■ **Source document**
December 2018 - A referendum was conducted on 27 December 2018 on the creation of six new regions. All the new regions were approved. The Brong-Ahafo region was split into three, adding the Bono and the Bono East regions. The Northern Region was also split into three, the new additions being Savannah Region and North East Region. The Oti Region was carved out of the Volta Region and the Western Region was split into Western and Western North Region respectively.
 - Mfantseman - 9 October 2020: The incumbent MP, Ekow Hayford of the NPP was murdered by armed robbers on the Nkusukum Mankessim-Abeadze Duadze Road on his way from a campaign trip. As his death is less than three months before the 2020 Ghanaian general election, Article 112 (5) of the 1992 Ghanaian Constitution stipulates that there shouldl not be a by-election in the constituency.
 - Fomena - Following the decision of the standing MP, Andrew Amoako Asiamah to stand as an independent candidate in the 2020 Ghanaian general election, the NPP which he had left, petitioned the Speaker of Parliament to expel him as by registering as an independent candidate, the party no more recognised him as a member. Mike Oquaye subsequently ruled that his seat had become vacant in line with Article 97(1)(g) of the constitution.

By-elections
 Ayawaso West - 31 January 2019 - Following the death of Emmanuel Agyarko of the New Patriotic Party (NPP), the Electoral Commission of Ghana conducted a by-election. This was contested by four parties. The National Democratic Congress (NDC) declared on the eve of the election that they were withdrawing their candidate due to some reported violence. The election was won by one of the wives of the deceased former MP, Lydia Seyram Alhassan of the NPP with 68.8% of the votes. Kwasi Delali Brempong of the NDC, whose name was still on the ballot was the runner up with 30.52% of the votes. William Kofi Dowokpor of the Progressive People's Party had 0.58% while Clement Boadi of the Liberal Party of Ghana had 0.1% of the total votes cast.
 Mfantseman - As the death of the sitting MP, Ekow Hayford was less than 3 months before the 2020 Ghanaian general election, no by-election was arranged as stipulated by the Ghanaian Constitution.

Notes
 The largest winning majority in the 2016 election of 58,084 was by Francisca Oteng-Mensah of the NPP in the Kwabre East constituency of the Ashanti Region. The other constituencies with majorities greater than 50,000 are all in the Ashanti Region. They are Kwadaso where Samiu Kwadwo Nuamah of the NPP had a margin of 55,386 and Suame where Osei Kyei Mensah Bonsu also of the NPP had a winning majority of 54,443.
 The smallest winning majority of just 12 votes was by Kofi Essuah Michael Stephen Ackah of the NDC in the Suaman constituency in the Western Region. Since the creation of new regions in December 2018, it is now located within the Western North Region. Other constituencies with very small winning margins are Salaga South, Savannah Reigon where Salifu Adam Braimah of NPP  had 47, Krachi East, Oti Region, Michael Yaw Gyato of NPP, 47, Pru West, Bono East Region, Masawud Mohammed, NDC, 42 and Tain, Bono Region, where Gabriel Osei, NPP had a winning majority of 41.

■ **Stored data**
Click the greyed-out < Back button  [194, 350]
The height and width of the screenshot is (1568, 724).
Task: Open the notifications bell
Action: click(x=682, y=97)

■ **Instructions**
• A. From the text on Ghana's regions and by-elections, list every new region that the December 2018 referendum created.
• B. Answer these questions using the text on Ghana's regions and by-elections:
(i) What share of the votes did Lydia Seyram Alhassan win in the Ayawaso West by-election?
(ii) Who ruled that Andrew Amoako Asiamah's Fomena seat had become vacant?
(iii) In which constituency was the largest winning majority of the 2016 election?
• C. Copy the text on Ghana's regions and by-elections word for word, from "December 2018 - A" to "North Region respectively.".

■ **Responses**
• A.
Bono Region
Bono East Region
Savannah Region
North East Region
Oti Region
Western North Region

• B.
(i) 68.8%
(ii) Mike Oquaye
(iii) Kwabre East

• C.
December 2018 - A referendum was conducted on 27 December 2018 on the creation of six new regions. All the new regions were approved. The Brong-Ahafo region was split into three, adding the Bono and the Bono East regions. The Northern Region was also split into three, the new additions being Savannah Region and North East Region. The Oti Region was carved out of the Volta Region and the Western Region was split into Western and Western North Region respectively.